Wednesday, February 22, 2012

How to Design the Rice Experiment

"The first principle is that you must not fool yourself—and you are the easiest person to fool."
– Richard Feynman

The rice experiment, as popularized by businessman Masaru Emoto, is a good example of how not to design a scientific experiment. I will explain why at the end. First, I will explain how I would design a rice experiment. I am not a scientist, but I try to stay scientifically literate. If anyone has suggestions on how to improve this design, let me know.

To be clear, I am not planning on doing this experiment, as I will explain afterward.

My Hypothetical Rice Experiment:

1: Prepare good words and bad words on opaque adhesive labels. The labels need to be opaque enough so that they cannot be read through the backs of glass jars.
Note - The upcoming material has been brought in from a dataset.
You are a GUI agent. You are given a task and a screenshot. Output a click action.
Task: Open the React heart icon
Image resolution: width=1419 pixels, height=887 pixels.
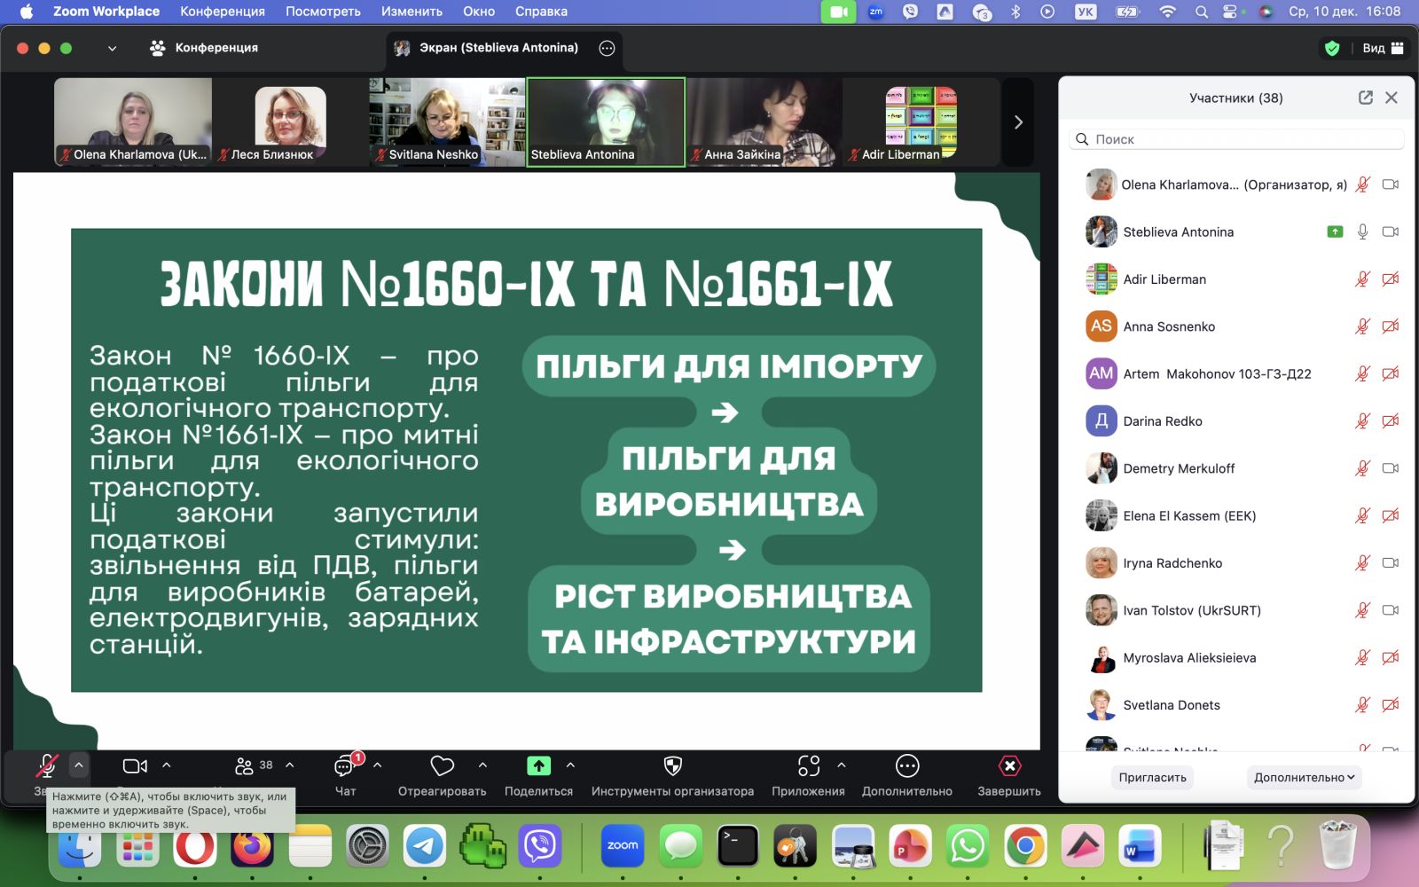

2: For a control, I would prepare labels with no words. I would also prepare labels with neutral words. I would also prepare good, bad, and neutral words in a foreign language that I don't understand. All the labels would be prepared under the same hygienic conditions and cut in identical shapes. This is the heart of the experiment. Let's pause for a moment and ask why this is so important...

A controlled experiment should answer the question, "Compared to what?" If, all other things being equal, some interesting variable changes, what will happen? That's the question. The tricky part is to make all other things be equal.

For a wonderful description of eliminating variables, listen to or read "Cargo Cult Science" by Richard Feynman. Now back to our hypothetical experiment...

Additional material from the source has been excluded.